Si la figure du tueur en série se veut emblématique d’une dérive individuelle prenant racine dans un contexte familial déséquilibré et perverti, celle du tueur de masse est souvent décryptée comme le produit d’une société incapable de voir et de traiter les signes avant coureur d’un dysfonctionnement conduisant presque inéluctablement à un drame. C’est ce dernier cas que choisit d’analyser David Vann à travers le personnage de Steve Kazmierczak qui, le 14 février 2008 assassina 5 personnes et en blessa 18 autres avant de se suicider.
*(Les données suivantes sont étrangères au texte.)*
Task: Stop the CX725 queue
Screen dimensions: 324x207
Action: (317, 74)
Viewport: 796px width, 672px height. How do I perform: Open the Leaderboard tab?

L’auteur déroule une enquête approfondie sur l’enfance de Steve Kazmierczak parallèlement à sa propre histoire qui présente de nombreuses similarité avec celle du tueur. Drame familiale, fascination pour les armes, enfance perturbée, David Vann se questionne sur les raisons qui conduisent deux personnes à prendre des chemins radicalement différents.
Bien vite pourtant la figure de Steve Kazmierczak supplante l’autobiographie romancée et on suit avec un intérêt croissant les derniers mois, les dernières semaines et les jours précédent un drame que personne n’a vu arriver. L’auteur évoque l’entourage du tueur, son racisme latent, son homosexualité supposée et refoulée, sa passion pour les jeux vidéos de tir et la musique métal sans pour autant tomber dans la caricature ni chercher de supposer coupables.
David Vann procède à la manière d’un Truman Capote, pour dresser le portrait d’une destinée tragique et, par la même, d’un environnement familial, scolaire et social impuissant à détourner Steve Kazmierczak de son destin inéluctable. Dernier jour sur terre se lit comme un roman noir, une enquête froide et implacable sur la transformation d’un jeune garçon fragile en monstre. Glaçant et indispensable.